(Stored data entries)
====
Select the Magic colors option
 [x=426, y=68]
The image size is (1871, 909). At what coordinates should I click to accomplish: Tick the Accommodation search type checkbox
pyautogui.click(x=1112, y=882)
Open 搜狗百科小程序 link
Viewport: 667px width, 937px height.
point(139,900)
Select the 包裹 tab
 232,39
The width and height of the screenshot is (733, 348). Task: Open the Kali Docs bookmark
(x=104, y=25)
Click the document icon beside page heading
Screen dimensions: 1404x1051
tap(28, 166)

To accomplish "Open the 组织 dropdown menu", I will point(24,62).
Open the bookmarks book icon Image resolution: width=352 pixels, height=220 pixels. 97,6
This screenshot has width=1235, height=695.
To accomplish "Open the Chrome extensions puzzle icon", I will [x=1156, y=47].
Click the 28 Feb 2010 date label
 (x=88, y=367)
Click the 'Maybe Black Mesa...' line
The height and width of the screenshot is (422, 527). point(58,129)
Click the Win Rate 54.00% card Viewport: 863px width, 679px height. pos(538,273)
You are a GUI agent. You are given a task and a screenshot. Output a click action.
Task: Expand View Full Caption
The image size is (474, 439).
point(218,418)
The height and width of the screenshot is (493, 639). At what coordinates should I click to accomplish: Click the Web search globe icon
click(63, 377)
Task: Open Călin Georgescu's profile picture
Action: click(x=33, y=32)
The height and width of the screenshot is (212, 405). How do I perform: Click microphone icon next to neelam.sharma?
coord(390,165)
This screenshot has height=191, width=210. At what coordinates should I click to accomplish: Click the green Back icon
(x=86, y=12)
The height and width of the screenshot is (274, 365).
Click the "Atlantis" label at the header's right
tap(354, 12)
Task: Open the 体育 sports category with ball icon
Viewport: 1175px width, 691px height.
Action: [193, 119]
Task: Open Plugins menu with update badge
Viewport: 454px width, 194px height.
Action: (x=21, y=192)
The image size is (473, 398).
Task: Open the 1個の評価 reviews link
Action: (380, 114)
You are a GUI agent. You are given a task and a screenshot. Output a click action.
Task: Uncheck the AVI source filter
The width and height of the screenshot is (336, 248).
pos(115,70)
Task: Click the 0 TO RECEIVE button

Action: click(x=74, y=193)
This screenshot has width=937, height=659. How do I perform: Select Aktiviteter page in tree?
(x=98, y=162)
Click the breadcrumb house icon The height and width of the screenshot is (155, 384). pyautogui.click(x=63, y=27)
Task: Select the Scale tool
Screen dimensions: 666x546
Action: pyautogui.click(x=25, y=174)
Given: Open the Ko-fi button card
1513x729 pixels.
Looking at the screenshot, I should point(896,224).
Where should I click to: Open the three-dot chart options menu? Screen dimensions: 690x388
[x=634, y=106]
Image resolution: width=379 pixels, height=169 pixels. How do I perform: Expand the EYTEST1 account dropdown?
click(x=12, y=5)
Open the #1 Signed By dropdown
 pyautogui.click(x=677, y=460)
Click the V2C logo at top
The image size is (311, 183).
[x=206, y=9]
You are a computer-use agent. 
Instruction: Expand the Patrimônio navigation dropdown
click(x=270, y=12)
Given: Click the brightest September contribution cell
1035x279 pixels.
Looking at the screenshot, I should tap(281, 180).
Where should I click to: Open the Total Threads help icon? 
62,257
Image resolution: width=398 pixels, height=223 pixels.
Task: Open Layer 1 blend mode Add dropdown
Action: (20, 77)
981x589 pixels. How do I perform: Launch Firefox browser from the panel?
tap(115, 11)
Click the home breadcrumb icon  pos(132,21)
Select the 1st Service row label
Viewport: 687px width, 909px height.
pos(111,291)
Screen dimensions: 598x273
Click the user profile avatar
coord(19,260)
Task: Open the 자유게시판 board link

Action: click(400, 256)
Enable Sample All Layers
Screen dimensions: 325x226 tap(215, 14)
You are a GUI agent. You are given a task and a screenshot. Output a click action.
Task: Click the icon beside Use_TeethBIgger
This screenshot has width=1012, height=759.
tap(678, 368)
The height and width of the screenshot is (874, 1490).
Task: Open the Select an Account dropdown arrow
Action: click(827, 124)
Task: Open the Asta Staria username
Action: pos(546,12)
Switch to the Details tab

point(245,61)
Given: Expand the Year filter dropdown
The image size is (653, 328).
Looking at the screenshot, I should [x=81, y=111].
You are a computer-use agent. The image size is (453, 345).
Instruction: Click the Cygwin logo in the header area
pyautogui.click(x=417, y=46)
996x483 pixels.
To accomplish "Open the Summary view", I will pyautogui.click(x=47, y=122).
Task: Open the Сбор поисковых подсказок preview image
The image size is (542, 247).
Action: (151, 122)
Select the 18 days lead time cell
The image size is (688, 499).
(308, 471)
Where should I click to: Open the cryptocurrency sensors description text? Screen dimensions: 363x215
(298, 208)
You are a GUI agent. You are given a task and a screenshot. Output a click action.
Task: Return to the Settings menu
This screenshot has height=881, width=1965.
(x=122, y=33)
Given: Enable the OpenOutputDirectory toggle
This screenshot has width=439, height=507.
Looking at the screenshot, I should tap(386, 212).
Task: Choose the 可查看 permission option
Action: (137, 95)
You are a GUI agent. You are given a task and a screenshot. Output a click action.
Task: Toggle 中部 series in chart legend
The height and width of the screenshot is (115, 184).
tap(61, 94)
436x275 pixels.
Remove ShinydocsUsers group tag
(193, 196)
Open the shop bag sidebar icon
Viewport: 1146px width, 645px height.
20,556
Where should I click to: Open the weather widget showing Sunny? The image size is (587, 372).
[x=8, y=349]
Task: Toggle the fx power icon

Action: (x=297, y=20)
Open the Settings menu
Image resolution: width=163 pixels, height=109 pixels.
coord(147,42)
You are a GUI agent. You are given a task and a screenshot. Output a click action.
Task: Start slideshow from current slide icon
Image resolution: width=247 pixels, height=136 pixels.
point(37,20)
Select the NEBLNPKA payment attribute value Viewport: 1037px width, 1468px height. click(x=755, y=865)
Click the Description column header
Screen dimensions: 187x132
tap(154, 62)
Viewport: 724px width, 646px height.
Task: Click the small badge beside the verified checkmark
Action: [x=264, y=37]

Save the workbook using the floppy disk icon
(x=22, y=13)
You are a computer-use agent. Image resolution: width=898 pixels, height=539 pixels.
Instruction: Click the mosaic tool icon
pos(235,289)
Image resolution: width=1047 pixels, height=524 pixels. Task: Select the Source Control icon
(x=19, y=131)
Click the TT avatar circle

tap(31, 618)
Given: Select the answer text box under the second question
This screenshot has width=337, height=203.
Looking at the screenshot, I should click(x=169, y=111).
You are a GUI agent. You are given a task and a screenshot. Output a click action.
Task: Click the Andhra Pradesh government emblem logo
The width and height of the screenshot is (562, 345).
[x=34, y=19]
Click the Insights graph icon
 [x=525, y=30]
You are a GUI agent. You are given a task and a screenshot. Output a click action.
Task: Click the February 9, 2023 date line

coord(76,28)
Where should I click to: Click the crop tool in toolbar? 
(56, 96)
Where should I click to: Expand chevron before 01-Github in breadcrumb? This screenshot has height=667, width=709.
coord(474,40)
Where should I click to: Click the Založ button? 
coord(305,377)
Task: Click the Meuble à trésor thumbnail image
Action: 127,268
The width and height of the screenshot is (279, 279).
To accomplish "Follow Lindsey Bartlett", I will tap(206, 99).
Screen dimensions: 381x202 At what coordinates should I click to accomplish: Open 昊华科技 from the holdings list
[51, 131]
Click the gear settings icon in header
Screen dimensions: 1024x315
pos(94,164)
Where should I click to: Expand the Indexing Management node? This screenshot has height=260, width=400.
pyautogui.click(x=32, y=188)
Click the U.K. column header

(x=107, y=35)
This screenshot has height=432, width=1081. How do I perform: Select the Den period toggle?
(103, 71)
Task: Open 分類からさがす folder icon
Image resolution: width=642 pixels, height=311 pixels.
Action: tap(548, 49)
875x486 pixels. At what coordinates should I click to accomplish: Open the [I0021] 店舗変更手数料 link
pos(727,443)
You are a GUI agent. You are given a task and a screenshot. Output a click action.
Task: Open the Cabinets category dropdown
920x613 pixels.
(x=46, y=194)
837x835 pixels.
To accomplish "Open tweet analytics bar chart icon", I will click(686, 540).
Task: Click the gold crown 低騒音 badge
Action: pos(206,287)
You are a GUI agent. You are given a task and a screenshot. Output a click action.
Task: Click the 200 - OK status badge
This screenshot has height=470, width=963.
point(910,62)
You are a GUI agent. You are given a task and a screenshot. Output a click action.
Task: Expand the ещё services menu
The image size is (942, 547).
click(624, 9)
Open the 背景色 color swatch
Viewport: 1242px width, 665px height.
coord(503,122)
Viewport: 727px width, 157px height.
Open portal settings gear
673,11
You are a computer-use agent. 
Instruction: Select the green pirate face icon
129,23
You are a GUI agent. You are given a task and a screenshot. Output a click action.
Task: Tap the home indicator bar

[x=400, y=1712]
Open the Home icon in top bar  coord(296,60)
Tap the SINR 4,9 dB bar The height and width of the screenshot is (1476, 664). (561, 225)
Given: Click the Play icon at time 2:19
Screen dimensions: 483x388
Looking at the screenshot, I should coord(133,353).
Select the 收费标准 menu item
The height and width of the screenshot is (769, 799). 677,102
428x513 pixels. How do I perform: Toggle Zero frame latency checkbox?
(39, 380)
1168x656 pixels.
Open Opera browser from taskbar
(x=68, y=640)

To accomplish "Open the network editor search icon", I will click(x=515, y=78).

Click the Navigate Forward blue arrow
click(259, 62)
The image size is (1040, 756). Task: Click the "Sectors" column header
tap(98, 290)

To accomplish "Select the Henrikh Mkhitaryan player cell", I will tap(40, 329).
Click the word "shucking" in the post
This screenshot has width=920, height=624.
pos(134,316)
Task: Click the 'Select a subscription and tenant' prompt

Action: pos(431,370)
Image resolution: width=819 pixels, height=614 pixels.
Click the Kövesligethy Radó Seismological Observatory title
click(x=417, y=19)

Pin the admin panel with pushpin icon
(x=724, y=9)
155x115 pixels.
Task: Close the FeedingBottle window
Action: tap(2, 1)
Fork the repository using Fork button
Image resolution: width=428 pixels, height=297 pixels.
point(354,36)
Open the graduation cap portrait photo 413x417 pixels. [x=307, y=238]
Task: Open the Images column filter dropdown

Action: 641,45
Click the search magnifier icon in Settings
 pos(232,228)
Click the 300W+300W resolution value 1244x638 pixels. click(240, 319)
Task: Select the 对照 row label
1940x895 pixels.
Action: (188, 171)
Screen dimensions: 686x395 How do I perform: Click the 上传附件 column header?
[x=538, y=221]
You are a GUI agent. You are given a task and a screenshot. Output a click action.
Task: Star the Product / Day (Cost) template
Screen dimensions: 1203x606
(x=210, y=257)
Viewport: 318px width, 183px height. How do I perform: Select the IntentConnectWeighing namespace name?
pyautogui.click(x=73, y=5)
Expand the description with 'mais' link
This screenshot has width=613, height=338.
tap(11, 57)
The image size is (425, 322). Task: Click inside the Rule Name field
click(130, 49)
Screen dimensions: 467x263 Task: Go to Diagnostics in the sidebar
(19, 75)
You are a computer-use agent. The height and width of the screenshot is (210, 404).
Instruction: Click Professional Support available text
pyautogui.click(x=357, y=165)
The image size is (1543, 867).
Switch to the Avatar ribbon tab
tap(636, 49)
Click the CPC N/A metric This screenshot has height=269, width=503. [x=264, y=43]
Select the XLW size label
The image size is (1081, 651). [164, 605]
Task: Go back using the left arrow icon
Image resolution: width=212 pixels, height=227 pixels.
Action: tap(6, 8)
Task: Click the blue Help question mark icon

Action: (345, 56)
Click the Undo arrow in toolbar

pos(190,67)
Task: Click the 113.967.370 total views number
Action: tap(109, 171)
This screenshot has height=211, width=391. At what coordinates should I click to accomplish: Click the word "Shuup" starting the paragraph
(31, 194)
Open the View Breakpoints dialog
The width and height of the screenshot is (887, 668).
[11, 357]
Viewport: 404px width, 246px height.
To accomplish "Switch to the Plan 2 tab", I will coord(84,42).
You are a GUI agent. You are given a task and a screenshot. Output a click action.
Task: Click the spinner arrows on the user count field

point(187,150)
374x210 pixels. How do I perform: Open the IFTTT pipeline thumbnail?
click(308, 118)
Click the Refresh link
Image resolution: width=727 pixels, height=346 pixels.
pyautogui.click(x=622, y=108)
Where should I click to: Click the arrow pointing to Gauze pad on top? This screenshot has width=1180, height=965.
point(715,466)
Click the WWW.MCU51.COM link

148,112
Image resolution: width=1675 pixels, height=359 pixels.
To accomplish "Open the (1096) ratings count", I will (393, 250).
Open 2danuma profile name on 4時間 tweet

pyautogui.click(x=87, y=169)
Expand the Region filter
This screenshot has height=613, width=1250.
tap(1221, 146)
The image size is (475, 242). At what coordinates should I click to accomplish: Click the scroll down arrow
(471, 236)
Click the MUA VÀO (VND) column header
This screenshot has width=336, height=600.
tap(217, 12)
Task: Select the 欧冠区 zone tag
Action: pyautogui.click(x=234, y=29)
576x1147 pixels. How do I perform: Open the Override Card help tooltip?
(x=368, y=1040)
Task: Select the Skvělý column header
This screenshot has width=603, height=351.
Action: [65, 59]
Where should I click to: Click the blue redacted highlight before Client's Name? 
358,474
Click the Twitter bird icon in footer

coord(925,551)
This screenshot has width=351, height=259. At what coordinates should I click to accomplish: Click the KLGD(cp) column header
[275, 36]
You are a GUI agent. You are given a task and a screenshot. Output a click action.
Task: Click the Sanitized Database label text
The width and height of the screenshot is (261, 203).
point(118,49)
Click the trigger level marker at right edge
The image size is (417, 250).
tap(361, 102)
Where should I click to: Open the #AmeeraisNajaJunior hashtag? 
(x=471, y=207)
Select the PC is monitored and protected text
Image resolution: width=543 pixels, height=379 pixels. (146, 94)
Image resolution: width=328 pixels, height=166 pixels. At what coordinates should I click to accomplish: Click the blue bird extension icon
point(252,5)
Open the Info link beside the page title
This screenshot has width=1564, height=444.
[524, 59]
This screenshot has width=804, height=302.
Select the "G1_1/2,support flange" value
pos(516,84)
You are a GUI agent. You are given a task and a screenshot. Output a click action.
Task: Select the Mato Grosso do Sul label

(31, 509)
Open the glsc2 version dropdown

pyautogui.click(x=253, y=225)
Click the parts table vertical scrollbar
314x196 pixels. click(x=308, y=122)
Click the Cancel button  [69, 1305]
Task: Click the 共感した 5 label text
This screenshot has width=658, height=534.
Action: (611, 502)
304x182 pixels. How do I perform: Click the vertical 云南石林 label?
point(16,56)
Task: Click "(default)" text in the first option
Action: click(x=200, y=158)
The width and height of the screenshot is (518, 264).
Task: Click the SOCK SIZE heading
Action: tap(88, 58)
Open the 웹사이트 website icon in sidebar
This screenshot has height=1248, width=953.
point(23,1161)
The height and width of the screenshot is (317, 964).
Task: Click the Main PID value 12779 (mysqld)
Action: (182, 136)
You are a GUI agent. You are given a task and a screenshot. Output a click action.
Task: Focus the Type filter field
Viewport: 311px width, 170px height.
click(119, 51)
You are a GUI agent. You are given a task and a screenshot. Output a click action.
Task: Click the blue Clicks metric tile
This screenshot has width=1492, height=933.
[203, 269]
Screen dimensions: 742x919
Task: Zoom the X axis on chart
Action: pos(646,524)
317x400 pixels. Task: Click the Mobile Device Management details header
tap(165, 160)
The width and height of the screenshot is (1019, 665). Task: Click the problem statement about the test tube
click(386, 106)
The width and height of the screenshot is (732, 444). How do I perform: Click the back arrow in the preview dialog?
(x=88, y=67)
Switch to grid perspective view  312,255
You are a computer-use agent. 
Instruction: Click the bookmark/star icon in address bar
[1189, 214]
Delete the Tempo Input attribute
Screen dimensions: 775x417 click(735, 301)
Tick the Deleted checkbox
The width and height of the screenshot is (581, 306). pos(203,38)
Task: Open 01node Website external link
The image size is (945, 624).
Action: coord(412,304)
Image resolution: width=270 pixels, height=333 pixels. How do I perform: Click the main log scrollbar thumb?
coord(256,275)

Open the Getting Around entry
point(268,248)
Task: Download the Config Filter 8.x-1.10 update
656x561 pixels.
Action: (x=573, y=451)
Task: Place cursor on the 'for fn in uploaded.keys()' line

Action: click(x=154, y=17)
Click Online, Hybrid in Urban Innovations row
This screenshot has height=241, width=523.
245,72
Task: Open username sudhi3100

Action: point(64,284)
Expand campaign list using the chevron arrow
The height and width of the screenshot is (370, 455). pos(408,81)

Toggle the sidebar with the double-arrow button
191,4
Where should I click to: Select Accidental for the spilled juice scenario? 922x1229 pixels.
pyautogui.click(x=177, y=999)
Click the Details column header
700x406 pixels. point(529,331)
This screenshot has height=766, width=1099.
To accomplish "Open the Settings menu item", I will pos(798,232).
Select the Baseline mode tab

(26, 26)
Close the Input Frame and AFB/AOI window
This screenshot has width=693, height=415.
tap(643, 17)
====
■ **Assignment**:
Copy each line of the records containing the string "cell".

■ **Response to the task**:
Given: Click the brightest September contribution cell
Select the 18 days lead time cell
To accomplish "Select the Henrikh Mkhitaryan player cell", I will tap(40, 329).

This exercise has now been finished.